I have tried the following:
- Swapped cables (no change)
- Plugged in directly to an office switch (no change)
- Plugged into LAN side of our firewall (no change)
- Confirmed the several dozen other machines in the office have no similar issue
- Plugged other machines into my office jack / switch port -- they were still fine.
- Updated Ethernet card driver to latest version, to older version, to generic MS version (no change)
- Assigned static IP and DNS servers instead of DHCP
If I go anywhere else (home, client sites) and plug in my laptop to local LAN I don't get the limited status. So there's something here at the office that my laptop doesn't like.
How do I figure out what that might be?
12/16/2013 - Updates
If I reboot to Safe Mode, the network connection is healthy and shows Internet access. If I then reboot back to Normal mode, it remains healthy for (apparently) the rest of the day or until I use it elsewhere and then return to the office.
I've created an additional local user account, no change. If the connection is limited for me it remains limited for that local user account.
12/16/2013 - Updates
Booting to Safe Mode and then back seems to fix the issue for several days. Thus, the slow down on updates. But it broke again today, so here's follow-up on some comments below.

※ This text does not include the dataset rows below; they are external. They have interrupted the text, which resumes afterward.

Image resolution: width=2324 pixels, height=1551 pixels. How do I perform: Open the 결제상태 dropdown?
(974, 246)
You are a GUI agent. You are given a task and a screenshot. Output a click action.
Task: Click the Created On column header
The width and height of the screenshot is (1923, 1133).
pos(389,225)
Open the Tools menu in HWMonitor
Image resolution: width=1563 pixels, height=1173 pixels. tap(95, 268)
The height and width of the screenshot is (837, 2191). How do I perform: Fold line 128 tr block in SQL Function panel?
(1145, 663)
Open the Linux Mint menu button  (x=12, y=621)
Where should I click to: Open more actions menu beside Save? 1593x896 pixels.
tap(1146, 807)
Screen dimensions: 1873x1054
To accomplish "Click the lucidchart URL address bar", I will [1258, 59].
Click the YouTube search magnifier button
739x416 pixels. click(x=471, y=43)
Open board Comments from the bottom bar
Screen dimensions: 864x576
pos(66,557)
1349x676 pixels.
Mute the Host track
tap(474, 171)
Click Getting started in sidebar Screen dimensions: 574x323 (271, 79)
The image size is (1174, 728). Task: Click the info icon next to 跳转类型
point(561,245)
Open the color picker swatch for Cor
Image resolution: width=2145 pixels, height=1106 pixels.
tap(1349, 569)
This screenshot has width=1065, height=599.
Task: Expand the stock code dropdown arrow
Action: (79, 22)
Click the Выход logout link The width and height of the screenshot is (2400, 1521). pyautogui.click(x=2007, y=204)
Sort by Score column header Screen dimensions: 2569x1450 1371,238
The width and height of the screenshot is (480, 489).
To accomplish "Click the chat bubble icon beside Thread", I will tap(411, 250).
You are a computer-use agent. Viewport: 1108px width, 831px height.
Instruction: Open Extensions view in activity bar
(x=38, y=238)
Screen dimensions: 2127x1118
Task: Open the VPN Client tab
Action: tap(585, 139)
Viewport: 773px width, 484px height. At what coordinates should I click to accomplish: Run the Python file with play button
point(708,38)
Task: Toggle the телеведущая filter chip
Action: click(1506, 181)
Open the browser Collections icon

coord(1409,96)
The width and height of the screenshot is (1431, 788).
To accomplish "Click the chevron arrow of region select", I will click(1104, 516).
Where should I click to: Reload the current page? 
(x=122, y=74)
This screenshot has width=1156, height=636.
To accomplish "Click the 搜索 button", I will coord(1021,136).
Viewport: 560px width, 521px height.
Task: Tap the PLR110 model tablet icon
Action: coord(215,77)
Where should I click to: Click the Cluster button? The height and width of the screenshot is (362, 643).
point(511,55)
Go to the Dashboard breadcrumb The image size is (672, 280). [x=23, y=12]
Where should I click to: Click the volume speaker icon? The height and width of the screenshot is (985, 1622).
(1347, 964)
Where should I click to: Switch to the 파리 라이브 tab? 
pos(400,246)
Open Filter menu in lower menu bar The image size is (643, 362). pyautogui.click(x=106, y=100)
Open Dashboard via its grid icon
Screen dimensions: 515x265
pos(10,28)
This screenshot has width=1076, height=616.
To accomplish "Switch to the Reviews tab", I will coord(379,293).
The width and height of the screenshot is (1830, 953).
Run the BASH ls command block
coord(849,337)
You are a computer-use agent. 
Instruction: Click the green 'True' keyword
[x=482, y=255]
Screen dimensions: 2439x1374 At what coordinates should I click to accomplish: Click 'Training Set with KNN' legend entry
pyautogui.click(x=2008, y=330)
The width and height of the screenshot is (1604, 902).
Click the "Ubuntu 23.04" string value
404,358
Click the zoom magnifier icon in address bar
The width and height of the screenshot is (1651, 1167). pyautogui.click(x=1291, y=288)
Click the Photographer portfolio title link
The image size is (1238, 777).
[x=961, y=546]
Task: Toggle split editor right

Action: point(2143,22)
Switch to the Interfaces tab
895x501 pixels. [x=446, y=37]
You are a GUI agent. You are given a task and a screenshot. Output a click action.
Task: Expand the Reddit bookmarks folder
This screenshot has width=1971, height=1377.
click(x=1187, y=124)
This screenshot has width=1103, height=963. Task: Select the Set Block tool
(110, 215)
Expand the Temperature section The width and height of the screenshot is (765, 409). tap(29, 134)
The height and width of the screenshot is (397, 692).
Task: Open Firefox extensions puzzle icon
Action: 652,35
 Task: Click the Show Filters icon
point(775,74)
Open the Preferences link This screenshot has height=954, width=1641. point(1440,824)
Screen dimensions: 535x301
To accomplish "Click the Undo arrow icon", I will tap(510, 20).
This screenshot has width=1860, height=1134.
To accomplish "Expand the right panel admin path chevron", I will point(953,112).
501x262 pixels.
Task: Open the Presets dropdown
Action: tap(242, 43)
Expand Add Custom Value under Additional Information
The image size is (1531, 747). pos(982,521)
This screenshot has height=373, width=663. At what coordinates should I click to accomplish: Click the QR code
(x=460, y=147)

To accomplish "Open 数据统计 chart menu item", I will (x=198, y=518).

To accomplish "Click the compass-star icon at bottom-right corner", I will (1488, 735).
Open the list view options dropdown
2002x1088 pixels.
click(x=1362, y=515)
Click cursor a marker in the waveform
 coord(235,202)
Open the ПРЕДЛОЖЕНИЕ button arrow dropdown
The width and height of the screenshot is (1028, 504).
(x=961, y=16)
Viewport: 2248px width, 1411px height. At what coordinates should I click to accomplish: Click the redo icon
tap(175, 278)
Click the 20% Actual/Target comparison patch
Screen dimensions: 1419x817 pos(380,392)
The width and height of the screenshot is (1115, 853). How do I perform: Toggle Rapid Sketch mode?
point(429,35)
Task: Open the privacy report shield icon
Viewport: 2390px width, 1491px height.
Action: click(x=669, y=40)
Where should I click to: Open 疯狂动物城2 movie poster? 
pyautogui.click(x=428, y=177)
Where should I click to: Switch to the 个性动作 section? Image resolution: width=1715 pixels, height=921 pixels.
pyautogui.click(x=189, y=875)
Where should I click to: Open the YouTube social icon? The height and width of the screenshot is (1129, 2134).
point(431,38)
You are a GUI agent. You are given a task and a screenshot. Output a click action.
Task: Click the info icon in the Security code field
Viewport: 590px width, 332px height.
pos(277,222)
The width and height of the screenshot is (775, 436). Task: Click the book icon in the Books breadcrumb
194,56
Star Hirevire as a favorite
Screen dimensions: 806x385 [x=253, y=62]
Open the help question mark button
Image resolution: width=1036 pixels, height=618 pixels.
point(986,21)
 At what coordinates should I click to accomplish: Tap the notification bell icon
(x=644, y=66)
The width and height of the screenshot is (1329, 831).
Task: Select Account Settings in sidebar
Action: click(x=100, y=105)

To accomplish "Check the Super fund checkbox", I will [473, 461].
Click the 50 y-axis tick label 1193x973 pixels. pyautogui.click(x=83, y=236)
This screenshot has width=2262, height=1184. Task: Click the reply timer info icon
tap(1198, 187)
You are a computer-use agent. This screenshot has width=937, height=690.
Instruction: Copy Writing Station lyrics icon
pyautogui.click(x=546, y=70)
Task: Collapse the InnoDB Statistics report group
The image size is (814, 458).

- msftncsi.com/ncsi.txt resolves fine.
- pinging dns.msftncsi.com resolves to 131.107.255.255
However! When checking the Windows 7 Network Awareness link and registry setting, I found that EnableActiveProbing was set to 0, not the default 1 (enabled). I enabled that, disabled/re-enabled the NIC and I have a healthy network again.
So now the mystery is: What is changing that EnableActiveProbing registry key?